I’m just laughing anyway - because yes, there wers ome incredibly difficult things going on, and no, my memory is not perfect at all. Short-term memory is damaged. OTOH - I can recall events clearly going back to 24 months of age, which is unusual. I have a mentally ill family member who often recounts events that don’t resemble my recollections - sometimes, of things that happened within hours and inches of me. So - insisting how well one recalls is of little value. It’s…variable, definitely!
Not buying the ‘selfies/snapchat’ theory. I presently have no less than 6 35-galllon containers filled with snapshots, formal portraits, VHS, polaroid, and 8mm of life up to this point, and several more of just documents. That documenting on one’s life has been going on for a long time - it just didn’t get posted to the internet.

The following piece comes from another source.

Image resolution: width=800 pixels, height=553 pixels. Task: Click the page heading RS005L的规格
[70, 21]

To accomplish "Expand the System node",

Because my interest in history started as doing genealogy work, I spend a whole lot of time looking at source documents, rather than books. So, I study people and their relationships first, and then dive in to find out what their lives were really like. It’s very different than going in books-first. I am endlessly amazed at how much the textbooks leave our or get wrong! But one thing I did learn from this - the use of language is a huge key. And being able to read old script and typefaces - which are often read wrong today. Because, language is by definition a collective experience. And it changes often. New experiences require new ways of describing that experience. Like…‘cowboy’. That was an insult that if uttered, pretty much doomed you to a sound butt-kicking at the time. Hollywood later coopted it, and it became a common way to refer to ranch hands.
Anyway - to argue ‘generation gap’ means to argue a term that only can into existence in the 60’s - to describe that experience. It was that palpable to people. When you casually use terms that were brought into common parlance at a given time - no, you don’t get to argue original meanings. Current meanings? Sure. Things do change. But ‘generation gap’ hasn’t been one of those. If you will argue, then argue between GenXers and Millennials - not Boomers.

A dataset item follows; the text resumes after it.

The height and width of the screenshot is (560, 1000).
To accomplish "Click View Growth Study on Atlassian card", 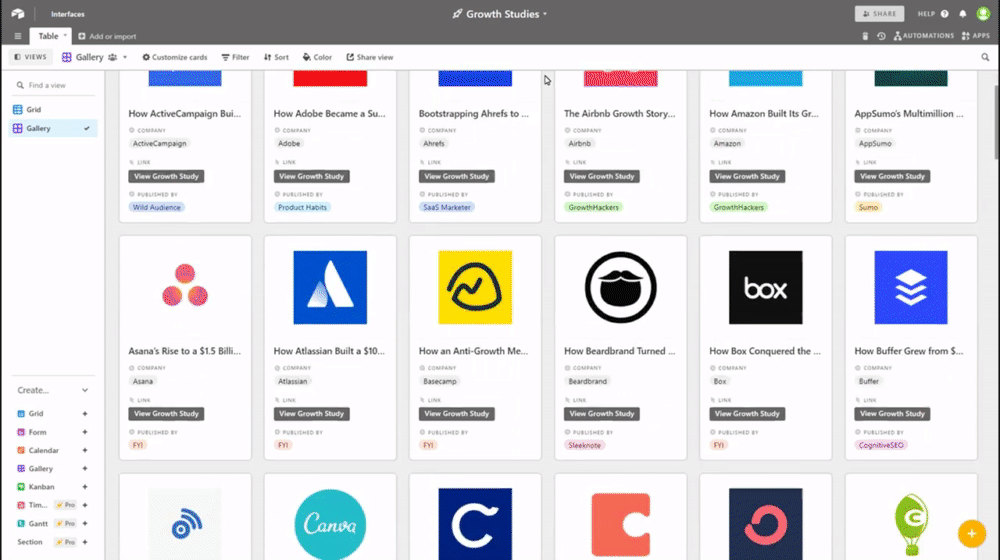I will (x=311, y=413).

The sentence, “If you’re not part of the solution, you’re part of the problem,” doesn’t elicit any sense that people of any group or age had major agreement. It insists that events were VERY heavily polarized, and attitudes about it polarizing as well. The sentence became a cliche, because polarity.
I can tell you about the groups I was part of, but little of the others.
New things came into existence in the 70’s - for example, Black Studies (then called African American Studies) and Women’s Studies. They never existed prior, and were written from scratch - at a time when civil rights and gender equality were a couple of those heavily polarizing issues. That they have since become mainstream and some of the material is better-represented in general courses is just great…but keep in mind how the curricula was formed, and by whom. You’d think nothing else was happening at the time, and that both racism and gender issues were so overwhelming that even redlining bankers were bent on turning away money?! What was true, is that a whole lot of that social impetus was powered from, and occurred at, various college campuses. And that is a rarified atmosphere that takes itself quite seriously, and often is not exactly representative of the common experience at all. I’d caution against textbooks as a sole source, because textbooks are both agenda-driven and then sanitized as part of the publication process. (And yes, people who write textbooks have to make a living - just that they fill their resumes with authorships and their pockets from teaching gigs.)
If you disagree, then prove me wrong. Approach a couple of random Boomers. Ask them what redlining is. Ask them when they actually saw ‘white flight’. Ask them what SALT stands for, etc. Then you’ll see what I mean.